It’s been said that sex is the only time you’re having fun but you’re not laughing. Tickling is the reverse: you’re laughing but not (always) having fun.
Tickling and ticklishness are a bit hard to pin down, but, roughly, tickling is gently touching sensitive parts of another’s body, eliciting, under at least some conditions, helpless laughter by the tickled. Yes, I am going to refer to a person who someone tickles as “the tickled.”
It should, first, be clear that there is nothing necessary about the connection between light touches and laughter. There are plenty of times and ways that we are touched lightly and have no hilarious reaction.
In addition, tickling seems… weird, almost like a cheat code. If you touch the person in these secret spots, they laugh uncontrollably and are helpless for a while. It’s the sort of thing you’d put into a game in easy mode to help players get past a boss.1 And to be clear, this cheat code is bad for the boss. It’s like a little “disable” button. Why is it there? Is it an adaptation? Byproduct? Ticklishness does appear to be functionally complex and consequential. If it’s the side-effect of something else, then why didn’t it get selected out?
Let’s follow the possibility that ticklishness is an adaptation. What’s its function? Why laugh to the point of incapacity when someone brushes that one spot under your arm or at your waist? This mystery deepens when one considers that while some tickling seems especially benign—a mother tickling her baby—some tickling seems less so, as implied by the expression “tickle torture” and this sequence in Heckle and Jeckle. Tickling causes all the signs of mirth, and some people like it, but the part where one is left vulnerable is unpleasant, and many people try hard to avoid it.
As Seinfeld would say, what is the deal with tickling?
To get this sorted in terms of what is being measured, here are some stylized facts.
It’s difficult, if not impossible, to tickle oneself.2
Tickling declines with age.3
Tickling occurs between relatives—e.g., between parents and children—and, in addition, in friendships and courtship.

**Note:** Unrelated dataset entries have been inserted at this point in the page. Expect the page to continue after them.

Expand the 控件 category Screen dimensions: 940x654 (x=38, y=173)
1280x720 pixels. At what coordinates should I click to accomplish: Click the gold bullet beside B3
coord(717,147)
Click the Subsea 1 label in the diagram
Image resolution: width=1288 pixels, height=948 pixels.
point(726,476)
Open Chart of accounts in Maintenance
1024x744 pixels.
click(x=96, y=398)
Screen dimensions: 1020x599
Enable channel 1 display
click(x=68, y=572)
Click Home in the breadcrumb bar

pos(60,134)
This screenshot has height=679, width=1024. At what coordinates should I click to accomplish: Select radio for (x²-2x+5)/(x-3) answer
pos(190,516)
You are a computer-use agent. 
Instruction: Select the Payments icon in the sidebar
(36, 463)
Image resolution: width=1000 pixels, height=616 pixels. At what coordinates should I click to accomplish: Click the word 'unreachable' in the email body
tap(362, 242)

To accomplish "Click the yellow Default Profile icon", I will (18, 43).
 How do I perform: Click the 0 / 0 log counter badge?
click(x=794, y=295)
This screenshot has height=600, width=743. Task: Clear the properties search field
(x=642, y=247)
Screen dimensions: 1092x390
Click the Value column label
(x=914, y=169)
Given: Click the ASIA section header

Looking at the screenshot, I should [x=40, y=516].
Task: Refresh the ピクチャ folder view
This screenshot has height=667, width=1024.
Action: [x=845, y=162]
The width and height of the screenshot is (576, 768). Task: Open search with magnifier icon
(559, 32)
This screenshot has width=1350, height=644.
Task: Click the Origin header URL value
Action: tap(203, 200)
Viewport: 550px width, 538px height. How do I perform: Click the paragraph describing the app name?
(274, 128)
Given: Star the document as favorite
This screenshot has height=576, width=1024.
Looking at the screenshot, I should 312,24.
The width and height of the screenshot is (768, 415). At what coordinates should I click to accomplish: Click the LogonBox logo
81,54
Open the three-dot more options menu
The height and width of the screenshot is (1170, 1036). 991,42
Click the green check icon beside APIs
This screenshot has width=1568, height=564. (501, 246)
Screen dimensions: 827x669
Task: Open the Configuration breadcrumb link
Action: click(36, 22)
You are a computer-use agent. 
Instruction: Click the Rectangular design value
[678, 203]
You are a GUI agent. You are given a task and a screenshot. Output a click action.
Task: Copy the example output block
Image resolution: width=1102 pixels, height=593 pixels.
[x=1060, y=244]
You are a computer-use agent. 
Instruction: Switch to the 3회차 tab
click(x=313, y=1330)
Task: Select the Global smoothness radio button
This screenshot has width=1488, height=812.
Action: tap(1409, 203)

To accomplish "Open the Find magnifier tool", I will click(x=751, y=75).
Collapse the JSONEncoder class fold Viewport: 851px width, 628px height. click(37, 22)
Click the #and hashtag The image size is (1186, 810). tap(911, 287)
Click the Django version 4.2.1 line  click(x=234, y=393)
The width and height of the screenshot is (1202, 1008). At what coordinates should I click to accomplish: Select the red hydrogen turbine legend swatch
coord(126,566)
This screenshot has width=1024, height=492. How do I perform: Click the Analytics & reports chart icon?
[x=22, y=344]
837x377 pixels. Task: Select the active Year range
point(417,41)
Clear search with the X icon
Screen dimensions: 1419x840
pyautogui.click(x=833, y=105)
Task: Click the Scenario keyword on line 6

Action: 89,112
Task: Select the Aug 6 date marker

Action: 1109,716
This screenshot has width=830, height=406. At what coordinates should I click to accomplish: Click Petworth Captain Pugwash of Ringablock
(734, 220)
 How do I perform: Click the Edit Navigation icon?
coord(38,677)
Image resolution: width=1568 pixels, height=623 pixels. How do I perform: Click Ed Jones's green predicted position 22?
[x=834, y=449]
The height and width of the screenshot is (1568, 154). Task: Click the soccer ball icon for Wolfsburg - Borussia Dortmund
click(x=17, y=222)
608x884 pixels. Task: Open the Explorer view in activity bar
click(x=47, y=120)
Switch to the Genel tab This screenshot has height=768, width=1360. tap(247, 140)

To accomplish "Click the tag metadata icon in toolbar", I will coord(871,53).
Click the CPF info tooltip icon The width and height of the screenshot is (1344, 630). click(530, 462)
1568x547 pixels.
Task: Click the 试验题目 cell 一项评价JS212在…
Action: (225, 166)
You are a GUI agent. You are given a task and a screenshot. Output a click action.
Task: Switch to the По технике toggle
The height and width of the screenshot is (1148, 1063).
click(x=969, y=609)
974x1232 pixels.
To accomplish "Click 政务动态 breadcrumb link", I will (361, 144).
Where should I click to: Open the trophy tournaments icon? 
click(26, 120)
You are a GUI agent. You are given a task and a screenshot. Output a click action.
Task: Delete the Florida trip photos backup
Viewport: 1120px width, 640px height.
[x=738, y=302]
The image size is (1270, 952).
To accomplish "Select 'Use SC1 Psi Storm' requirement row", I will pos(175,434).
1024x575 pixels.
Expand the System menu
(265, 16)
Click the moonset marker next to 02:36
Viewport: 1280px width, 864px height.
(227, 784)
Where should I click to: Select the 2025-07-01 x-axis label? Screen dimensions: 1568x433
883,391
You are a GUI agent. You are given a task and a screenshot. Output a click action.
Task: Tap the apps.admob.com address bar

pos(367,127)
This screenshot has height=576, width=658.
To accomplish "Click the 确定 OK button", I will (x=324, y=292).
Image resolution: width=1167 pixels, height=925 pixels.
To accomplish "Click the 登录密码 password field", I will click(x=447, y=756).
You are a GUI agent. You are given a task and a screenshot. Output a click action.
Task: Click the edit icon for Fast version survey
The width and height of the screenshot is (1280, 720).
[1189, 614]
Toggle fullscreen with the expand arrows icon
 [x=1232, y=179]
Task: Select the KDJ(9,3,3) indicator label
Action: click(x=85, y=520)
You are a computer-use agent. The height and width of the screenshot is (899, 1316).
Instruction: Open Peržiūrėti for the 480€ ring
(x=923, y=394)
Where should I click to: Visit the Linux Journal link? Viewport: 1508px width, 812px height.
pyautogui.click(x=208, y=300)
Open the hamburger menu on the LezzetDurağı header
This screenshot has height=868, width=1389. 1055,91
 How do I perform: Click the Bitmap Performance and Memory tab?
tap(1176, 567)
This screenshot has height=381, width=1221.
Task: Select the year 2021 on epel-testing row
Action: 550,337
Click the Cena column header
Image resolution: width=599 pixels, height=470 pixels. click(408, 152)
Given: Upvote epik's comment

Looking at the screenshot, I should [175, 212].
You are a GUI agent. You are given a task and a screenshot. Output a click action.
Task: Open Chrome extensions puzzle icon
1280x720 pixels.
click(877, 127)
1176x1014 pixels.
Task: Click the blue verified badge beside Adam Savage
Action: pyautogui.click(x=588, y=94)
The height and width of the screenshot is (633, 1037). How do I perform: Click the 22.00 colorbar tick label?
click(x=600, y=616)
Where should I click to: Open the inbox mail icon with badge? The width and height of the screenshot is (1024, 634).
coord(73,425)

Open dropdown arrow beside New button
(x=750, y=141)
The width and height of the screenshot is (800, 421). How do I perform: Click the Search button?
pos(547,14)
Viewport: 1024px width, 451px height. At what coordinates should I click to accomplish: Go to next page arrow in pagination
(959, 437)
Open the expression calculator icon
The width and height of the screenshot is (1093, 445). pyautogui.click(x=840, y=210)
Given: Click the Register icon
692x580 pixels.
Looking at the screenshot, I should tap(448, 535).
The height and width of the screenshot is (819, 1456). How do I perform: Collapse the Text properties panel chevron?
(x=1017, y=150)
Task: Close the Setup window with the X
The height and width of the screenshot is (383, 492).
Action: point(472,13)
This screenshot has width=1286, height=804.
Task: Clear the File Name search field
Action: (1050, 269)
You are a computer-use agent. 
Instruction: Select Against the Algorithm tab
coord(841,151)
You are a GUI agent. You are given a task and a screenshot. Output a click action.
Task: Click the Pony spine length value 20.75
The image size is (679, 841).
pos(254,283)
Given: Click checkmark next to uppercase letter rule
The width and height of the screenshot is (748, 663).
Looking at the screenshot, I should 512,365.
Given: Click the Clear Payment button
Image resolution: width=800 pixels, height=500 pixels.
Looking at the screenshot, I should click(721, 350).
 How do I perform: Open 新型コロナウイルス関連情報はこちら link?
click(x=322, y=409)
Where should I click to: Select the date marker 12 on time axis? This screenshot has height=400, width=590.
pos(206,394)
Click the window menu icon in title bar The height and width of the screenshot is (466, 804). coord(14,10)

It’s rare between strangers.4
The areas that are ticklish include sensitive areas, such the neck and armpits, which are also vulnerable areas.5
There is, as indicated above, a dual quality to being tickled: there is something positive about it—the laughter—but also something about it that people dislike.
At its heart, the tickle is a gentle touch to a potentially vulnerable spot on the body. From a functional point of view, contact with a vulnerable spot conveys a valuable piece of information to the tickled: whoever is tickling me could harm me if they wished. At the same time, the fact that the touch does no actual, lasting harm adds another piece of information: the person doing the tickling is choosing not to hurt me.
In short, a tickle is measuring the extent to which the tickler could harm me but is choosing (for the moment) not to. I’ll refer to this as forbearance.6 Roughly, I think this is what ticklishness might be measuring: How much am I not being hurt by someone who could, in principle, do so? Forbearance carries crucial information.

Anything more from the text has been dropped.